Sem responder, Lourenço debruçou-se na balaustrada e ordenou ao seu capitão que levassem o prisioneiro até ele. Em seguida, levou Fiora pelo braço até à biblioteca, onde a fez sentar perto de um grande vaso de ametista incrustado de pérolas, a principal maravilha daquela divisão.

De onde conheces tu Carlo Pazzi? perguntou ele, por fim, e a sua voz incisiva tinha aquela ressonância metálica de que Fiora aprendera a desconfiar.

De Roma. Foi ele que me ajudou a fugir a meias com a condessa Riario. Tenho de te lembrar a carta que te trouxe? Ambos desejavam ardentemente que o atentado falhasse.

Donna Catarina tinha uma razão disse o Magnífico com um encolher de ombros. Ela amava o meu irmão. Mas ele, que razão poderia ter?

Tu foste bom para ele, ao ponto de o quereres confiar aos cuidados de Demétrios. Ele estava persuadido de que tu eras o seu único amigo nesta cidade.

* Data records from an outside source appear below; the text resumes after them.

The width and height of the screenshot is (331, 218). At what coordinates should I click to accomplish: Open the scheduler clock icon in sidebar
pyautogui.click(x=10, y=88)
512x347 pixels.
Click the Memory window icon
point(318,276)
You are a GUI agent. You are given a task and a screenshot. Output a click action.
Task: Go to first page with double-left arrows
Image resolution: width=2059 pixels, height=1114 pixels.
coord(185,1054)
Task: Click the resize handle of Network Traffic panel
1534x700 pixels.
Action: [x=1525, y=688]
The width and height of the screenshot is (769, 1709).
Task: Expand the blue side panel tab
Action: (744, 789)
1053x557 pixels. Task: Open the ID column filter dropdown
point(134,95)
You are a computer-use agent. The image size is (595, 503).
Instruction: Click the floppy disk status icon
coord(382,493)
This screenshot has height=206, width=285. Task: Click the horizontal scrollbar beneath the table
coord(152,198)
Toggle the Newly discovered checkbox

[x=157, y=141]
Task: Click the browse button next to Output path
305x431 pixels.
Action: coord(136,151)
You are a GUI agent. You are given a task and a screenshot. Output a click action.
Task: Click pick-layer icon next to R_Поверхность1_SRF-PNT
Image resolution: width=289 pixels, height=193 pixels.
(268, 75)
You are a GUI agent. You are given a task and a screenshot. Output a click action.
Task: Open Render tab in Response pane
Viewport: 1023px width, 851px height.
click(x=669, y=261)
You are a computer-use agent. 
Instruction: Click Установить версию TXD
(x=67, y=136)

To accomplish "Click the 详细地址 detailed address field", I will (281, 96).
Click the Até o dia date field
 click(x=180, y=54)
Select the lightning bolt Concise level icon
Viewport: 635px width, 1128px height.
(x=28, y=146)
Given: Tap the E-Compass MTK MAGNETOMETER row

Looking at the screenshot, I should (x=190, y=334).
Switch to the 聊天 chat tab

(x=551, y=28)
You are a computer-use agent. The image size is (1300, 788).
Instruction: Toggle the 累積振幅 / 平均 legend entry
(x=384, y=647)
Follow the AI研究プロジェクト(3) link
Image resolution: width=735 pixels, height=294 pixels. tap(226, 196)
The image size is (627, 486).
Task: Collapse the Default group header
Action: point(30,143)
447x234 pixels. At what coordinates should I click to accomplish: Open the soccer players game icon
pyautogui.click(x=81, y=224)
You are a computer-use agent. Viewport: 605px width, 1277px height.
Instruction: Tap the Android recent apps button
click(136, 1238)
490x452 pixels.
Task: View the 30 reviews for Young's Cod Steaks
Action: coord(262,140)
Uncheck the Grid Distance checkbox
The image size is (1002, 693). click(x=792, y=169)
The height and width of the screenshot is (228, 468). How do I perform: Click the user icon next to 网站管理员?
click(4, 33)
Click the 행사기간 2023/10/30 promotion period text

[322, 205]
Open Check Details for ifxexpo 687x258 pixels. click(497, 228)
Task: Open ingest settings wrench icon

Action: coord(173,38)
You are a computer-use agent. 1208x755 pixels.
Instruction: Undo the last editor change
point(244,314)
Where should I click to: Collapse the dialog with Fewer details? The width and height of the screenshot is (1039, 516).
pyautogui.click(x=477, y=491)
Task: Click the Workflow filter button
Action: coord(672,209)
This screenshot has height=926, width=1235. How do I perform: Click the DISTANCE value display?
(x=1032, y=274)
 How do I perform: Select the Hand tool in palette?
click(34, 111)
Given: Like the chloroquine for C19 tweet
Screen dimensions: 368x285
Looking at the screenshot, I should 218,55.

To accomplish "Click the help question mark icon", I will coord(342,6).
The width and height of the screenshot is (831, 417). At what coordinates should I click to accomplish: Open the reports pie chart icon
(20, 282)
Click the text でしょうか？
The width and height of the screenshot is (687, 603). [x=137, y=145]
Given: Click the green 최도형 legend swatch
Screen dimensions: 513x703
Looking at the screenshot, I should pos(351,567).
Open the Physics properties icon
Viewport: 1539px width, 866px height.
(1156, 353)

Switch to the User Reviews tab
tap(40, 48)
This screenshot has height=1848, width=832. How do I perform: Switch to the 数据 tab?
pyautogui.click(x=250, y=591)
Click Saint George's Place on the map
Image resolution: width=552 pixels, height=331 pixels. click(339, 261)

A entrada de Savaglio, seguido dos dois guardas segurando Carlo, interrompeu a jovem. Com os olhos fechados, o infeliz respirava com dificuldade e no seu rosto magro o sangue deixara, ao secar, traços negros. Estenderam-no sobre uma espécie de banco guarnecido de almofadas. Com o pescoço torcido que o obrigava a manter a cabeça inclinada e os longos membros franzinos privados de vida, parecia-se com um fantoche desarticulado. Cheia de piedade, Fiora foi ajoelhar-se junto dele reclamando água fresca, ligaduras, sais e um pouco de aguardente. Um criado trouxe o que ela pedira e juntou os seus esforços aos da jovem para tentar reanimar o infeliz. De pé por trás de ambos, Lourenço, com o olhar carregado de nuvens, observava-os. Por fim, quando já começavam a desesperar, o ferido exalou um profundo suspiro e abriu penosamente os olhos. Mas qualquer coisa brilhou nas profundezas azuis ao reconhecer o rosto inclinado sobre si.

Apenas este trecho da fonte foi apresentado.